According to a report by UK Defence Journal, the German Luftwaffe’s force of Tornado IDS strike aircraft has been grounded. The reason? Too much biodiesel in the fuel mix. As a result, these potent strike aircraft are out of action until their fuel tanks can be flushed, new-pilot training is now three months behind schedule, and the Germans may not be able to lead the NATO force slated to counter Russian aggression, the Very High Readiness Joint Task Force, next year.

Now, “green fuel” from various sources (anything from beef fat to plants) can be useful as a reserve in case of a disruption in the supply of oil. But when jet fuel costs almost $30 a gallon or can only use a small amount of biofuel because it would break the bank, using it regularly is pretty stupid.

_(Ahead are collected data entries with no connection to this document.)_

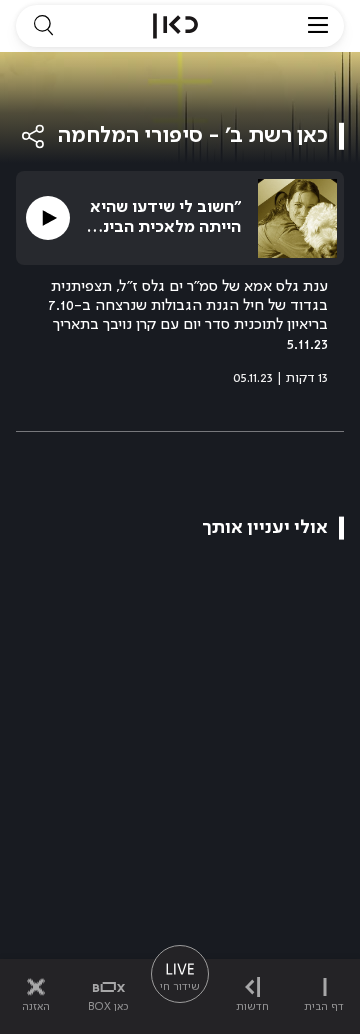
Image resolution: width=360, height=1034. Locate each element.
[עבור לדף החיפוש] (43, 26)
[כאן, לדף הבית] (175, 26)
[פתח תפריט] (318, 26)
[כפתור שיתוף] (34, 136)
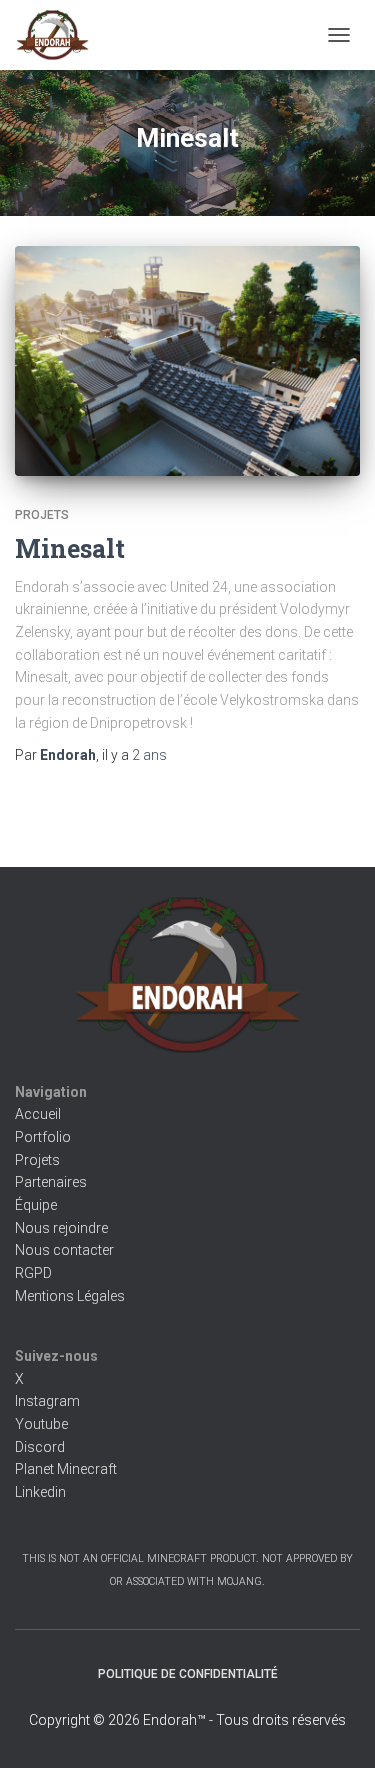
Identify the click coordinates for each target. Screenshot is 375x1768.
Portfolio (43, 1137)
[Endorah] (60, 35)
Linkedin (40, 1492)
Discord (40, 1447)
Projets (42, 515)
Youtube (41, 1424)
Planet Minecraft (66, 1469)
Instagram (47, 1401)
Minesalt (70, 548)
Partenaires (51, 1182)
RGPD (33, 1273)
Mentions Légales (70, 1296)
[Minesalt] (187, 361)
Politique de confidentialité (188, 1674)
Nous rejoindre (61, 1228)
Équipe (36, 1205)
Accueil (38, 1114)
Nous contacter (64, 1250)
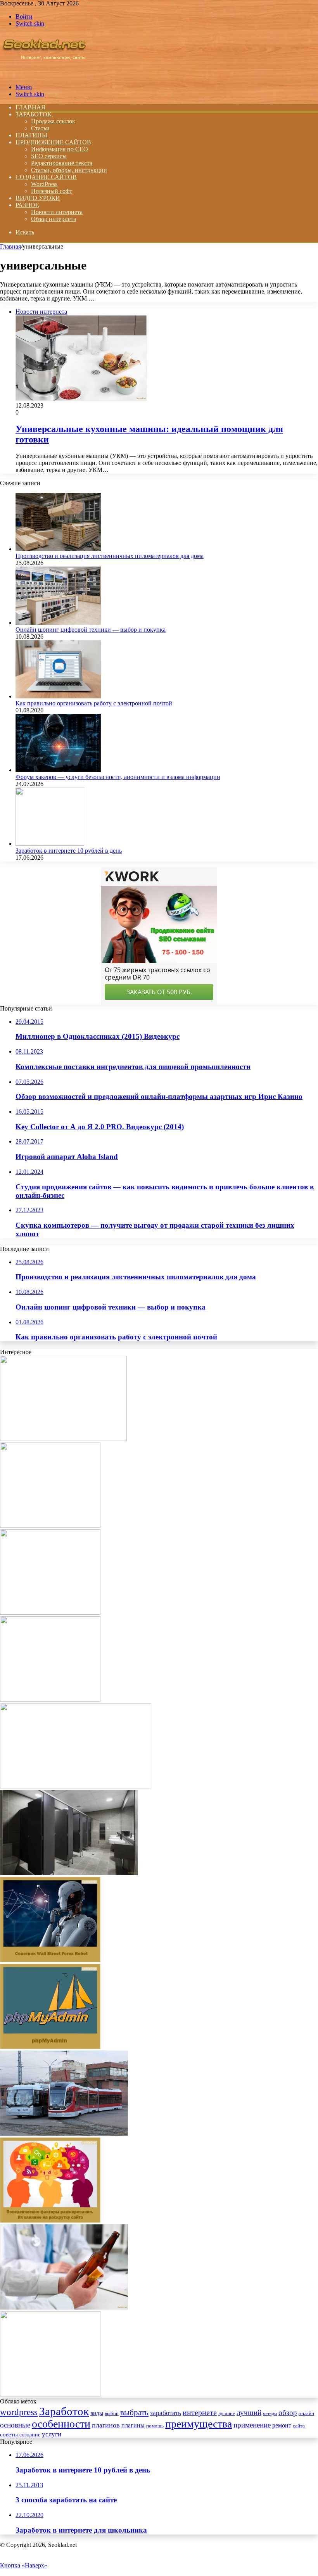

But there’s another “green” fuel with no carbon footprint that could be very useful here. That’s nuclear power, and it’s already used on the aircraft carriers and submarines of the United States Navy. What you may not remember is that it also was once used to power the Navy’s nine cruisers.

Perhaps a good idea might be to develop two classes of nuclear escorts for the nuclear-powered carriers: One would be an aerospace-defense cruiser loaded with Mk 41 vertical-launch cells — something at least the size of the one-of-a-kind USS Long Beach (CGN 9). The other would be a general-purpose escort — think something like an updated California-class guided-missile cruiser (originally designated a guided-missile destroyer leader).

Doing this could be a start in helping to free up some of the fuel resources. In 1962, the Navy used Task Force One to go around the world in two months without re-fueling. That’s not a bad thing.